Studying Peace and Conflict

Understanding War and Violence

War, violence, poverty, oppression, and other sources of human suffering are common throughout history, manifesting themselves differently in different times and settings. It is often noted, for example, that the 20th century brought with it a uniquely global scale of tragedy, most clearly represented by the two World Wars, the proliferation of violence around the world following the fall of the Soviet Union, and most recently the increasing levels of inequality within and between nations. The beginning of 21st century on the other hand has displayed both continuity and change with the decades preceding it. Patterns of genocide and ethnicized violence, as transpired repeatedly in the 1990's, continue today in places like Darfur, while the newfound focus on terrorism has shifted attention away from many more traditional issues and perspectives in world politics.

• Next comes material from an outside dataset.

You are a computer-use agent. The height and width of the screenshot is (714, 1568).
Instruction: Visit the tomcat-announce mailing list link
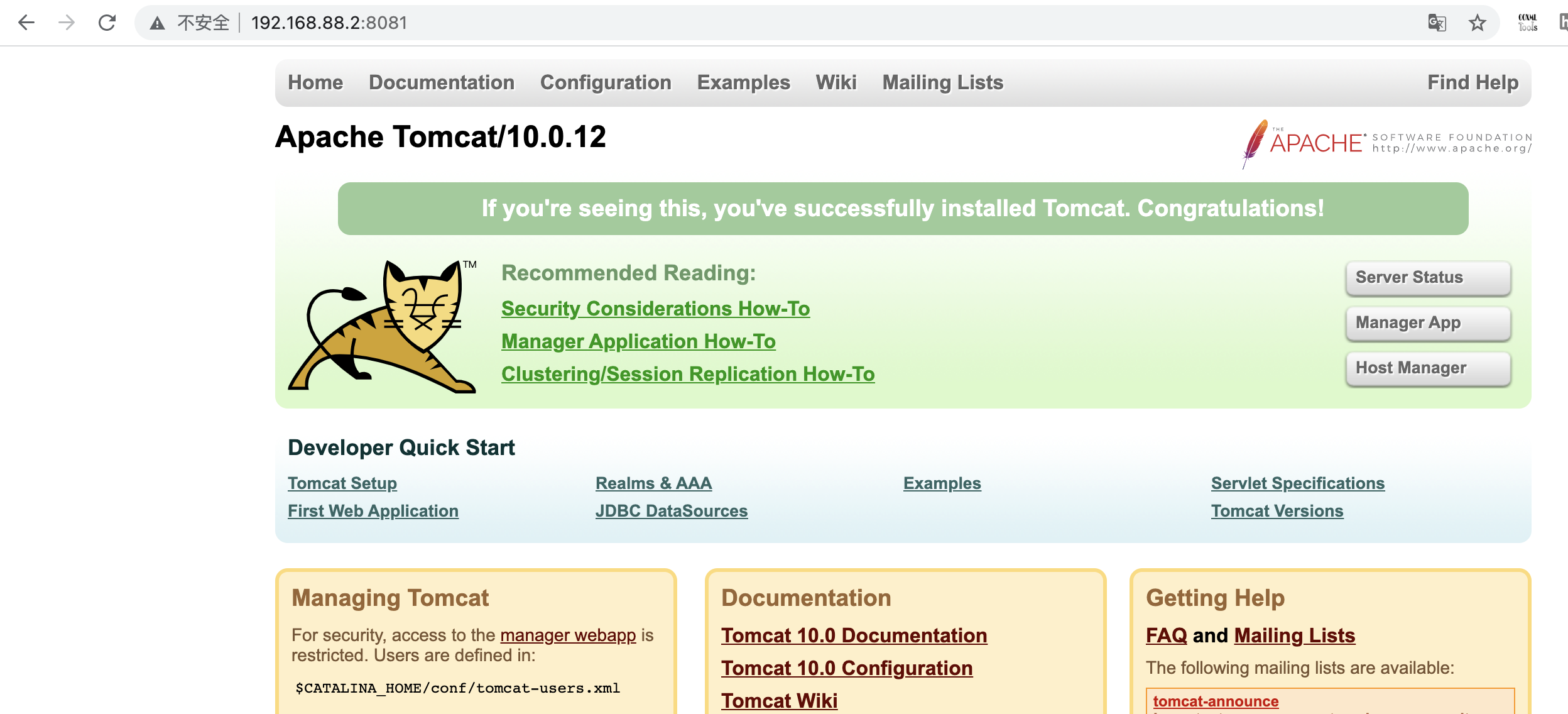coord(1215,701)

Mirroring this long record of human ills, attempts to critically analyze, understand, and respond to major sources of conflict and suffering also stretch far back in time. Again, however, it was only in the last century that the world finally saw the emergence of a large and diverse range of ideas, institutions, organizations, and social movements dedicated to spreading and strengthening peace and justice on a global scale. Key to these developments has been the increasing attention given by intellectuals and researchers to the rigorous study and theorizing of conflict, violence, and peace, and the application of many of these ideas by practitioners, activists, and even world leaders. In the last two decades especially, the United Nations and various other types of governmental and non-governmental organizations have focused heavily on engaging with violent conflict and other contemporary problems afflicting various areas of the world.

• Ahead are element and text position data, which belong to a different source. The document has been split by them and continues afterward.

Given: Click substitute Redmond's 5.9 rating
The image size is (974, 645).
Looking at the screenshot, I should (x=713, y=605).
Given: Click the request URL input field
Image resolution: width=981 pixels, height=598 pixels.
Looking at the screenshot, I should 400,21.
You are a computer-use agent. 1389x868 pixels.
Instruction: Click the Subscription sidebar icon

The Development of Peace and Conflict Studies

Contemporary Peace and Conflict Studies and closely allied areas such as Conflict Resolution Studies, Peace and Justice Studies, Peace Research, or simply Peace Studies, began as a response to the World Wars. The field was later spurred on by the anti-colonialism and human rights movements, the nuclear arms race between the US and the USSR, the large amount of violent conflicts that broke out in the 1990's, and the response to these conflicts by various actors and especially the United Nations system. Most recently, expansion of the field has grown out of 9/11 and the global reaction to it, the linking of development and international security, debates around globalization, and even the environmental movement.

Today, peace and conflicts studies is an extremely broad and interdisciplinary field that is studied at universities throughout Europe, North and South America, the Middle East, Asia, and Africa. Because it encompasses such a wide range of issues from war and humanitarian intervention to peacebuilding and international cooperation to sustainable development and social justice, peace and conflict studies scholars can draw on traditional disciplines such as history, philosophy, geography, and political economy, the full range of the social sciences, as well as more applied fields such as law, war studies, international relations, human rights, development studies, policy studies, and public administration.

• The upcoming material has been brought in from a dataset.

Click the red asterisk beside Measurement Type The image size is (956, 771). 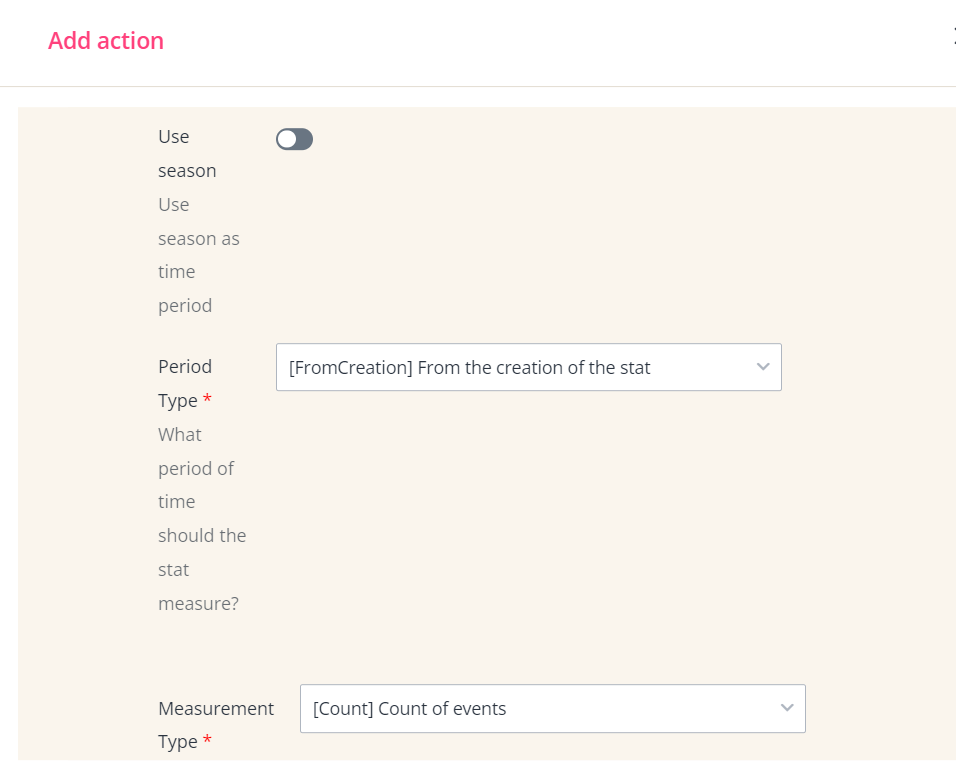(x=208, y=741)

Moreover, much of the research in this area comes not only from universities and think tanks, but also from practitioners working at the assortment of governmental and non-governmental organizations actively engaged in policy-making, advocacy, and on-the-ground activities around these issues. Besides its firmly interdisciplinary character, what therefore distinguishes peace and conflict studies from other fields of inquiry is its strong normative commitment to resolving conflict and promoting peace while minimizing violence and suffering and maximizing justice. The challenge for the field today is to continue to maintain its critical interdisciplinary perspective, while at the same time remaining relevant to and engaged with real-world policy and action.